Spinach and Goat’s Cheese Savoury Muffins
Low FODMAP serve
Our delicious Spinach and Goat’s Cheese Savoury Muffins are packed with flavour and goodness! Made with our world first low FODMAP plain wheat flour, these muffins are perfect lunchbox fillers or afternoon tea snacks. Create your favourite flavour by swapping and changing the veggies and double the recipe if you’re entertaining or just want more muffins to last the week! These muffins are quick and easy to make and taste sensational when served warm and with a refreshing low FODMAP side salad. These muffins are great for the whole family to enjoy whilst avoiding bloating and any other tummy troubles!
What you'll need
¾ cup + 2 tablespoons (200mL, 6.8 fl oz) lactose free milk (Liddell’s)
2 tablespoons (25g) unsalted butter
100g baby spinach leaves
1 ⅔ cup (250g) Lo-Fo Pantry All Purpose/Plain Flour
2 teaspoons (13g) baking powder
1 teaspoon (6g) bicarbonate of soda
Pinch (1g) salt
⅔ cup (50g) finely grated parmesan
1 (55g) XL egg
½ cup (120g) soft goat's cheese
8 cherry tomatoes, diced
Preheat oven to 200°C/180°C fan-forced. Line 8 of the holes of a 12 capacity muffin tin with large patty pans.
Heat the butter and milk in a pan over a medium heat then add in spinach and wilt for 1 minute. Remove the mixture from the heat and then blend.

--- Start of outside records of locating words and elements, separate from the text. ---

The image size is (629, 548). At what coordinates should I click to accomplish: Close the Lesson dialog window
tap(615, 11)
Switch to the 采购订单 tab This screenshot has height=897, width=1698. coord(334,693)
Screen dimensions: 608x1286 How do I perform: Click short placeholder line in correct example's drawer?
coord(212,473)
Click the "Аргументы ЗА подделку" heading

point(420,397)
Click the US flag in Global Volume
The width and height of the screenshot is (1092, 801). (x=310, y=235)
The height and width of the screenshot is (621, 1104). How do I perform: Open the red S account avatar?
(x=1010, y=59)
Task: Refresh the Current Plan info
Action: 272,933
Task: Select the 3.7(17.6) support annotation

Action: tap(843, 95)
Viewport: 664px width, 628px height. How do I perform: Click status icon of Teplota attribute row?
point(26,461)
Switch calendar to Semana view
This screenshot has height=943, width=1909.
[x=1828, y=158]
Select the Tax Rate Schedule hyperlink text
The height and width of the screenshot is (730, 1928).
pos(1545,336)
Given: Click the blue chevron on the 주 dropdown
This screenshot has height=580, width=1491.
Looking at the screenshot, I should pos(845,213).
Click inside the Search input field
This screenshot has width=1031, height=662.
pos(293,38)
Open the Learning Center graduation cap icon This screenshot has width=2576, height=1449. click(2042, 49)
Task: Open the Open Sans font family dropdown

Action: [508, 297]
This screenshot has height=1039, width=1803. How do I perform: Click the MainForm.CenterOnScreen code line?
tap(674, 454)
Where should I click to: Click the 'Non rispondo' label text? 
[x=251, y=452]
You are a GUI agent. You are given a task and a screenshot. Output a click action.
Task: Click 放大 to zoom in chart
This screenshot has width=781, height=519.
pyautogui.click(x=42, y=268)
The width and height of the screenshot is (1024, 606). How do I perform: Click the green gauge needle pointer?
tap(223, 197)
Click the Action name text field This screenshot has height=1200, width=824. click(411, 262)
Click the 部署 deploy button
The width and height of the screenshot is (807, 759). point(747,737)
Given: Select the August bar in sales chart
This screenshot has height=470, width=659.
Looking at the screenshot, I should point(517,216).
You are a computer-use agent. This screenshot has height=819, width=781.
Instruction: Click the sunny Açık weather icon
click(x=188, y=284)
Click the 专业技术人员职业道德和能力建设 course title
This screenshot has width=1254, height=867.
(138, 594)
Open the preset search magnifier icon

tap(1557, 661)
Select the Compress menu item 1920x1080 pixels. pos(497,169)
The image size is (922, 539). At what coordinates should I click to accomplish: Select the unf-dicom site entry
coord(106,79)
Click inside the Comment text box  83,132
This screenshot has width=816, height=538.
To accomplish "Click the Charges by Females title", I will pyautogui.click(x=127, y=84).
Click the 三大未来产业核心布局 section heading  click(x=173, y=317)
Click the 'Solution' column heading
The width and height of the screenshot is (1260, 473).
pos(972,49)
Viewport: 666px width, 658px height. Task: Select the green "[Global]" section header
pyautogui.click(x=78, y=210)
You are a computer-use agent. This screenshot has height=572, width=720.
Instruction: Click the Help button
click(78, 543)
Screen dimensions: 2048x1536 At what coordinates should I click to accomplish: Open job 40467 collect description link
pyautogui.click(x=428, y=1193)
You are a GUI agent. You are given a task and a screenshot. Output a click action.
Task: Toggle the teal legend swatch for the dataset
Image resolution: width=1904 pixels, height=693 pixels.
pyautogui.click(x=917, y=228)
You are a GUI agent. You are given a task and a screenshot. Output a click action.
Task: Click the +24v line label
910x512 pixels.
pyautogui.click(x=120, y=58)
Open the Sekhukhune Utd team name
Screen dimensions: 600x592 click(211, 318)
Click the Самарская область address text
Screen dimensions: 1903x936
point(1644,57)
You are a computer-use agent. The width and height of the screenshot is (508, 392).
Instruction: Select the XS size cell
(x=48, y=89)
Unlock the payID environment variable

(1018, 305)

Sift the flour, baking powder, bicarb soda and salt into a large mixing bowl. Then add in parmesan, egg, tomatoes and the blended spinach mixture. Crumble in the goat’s cheese and gently fold mixture.
Evenly distribute mixture into the 8 prepared muffin tins. Bake for 20minutes or until well risen and golden. Transfer to a wire rack to cool. Serve with butter.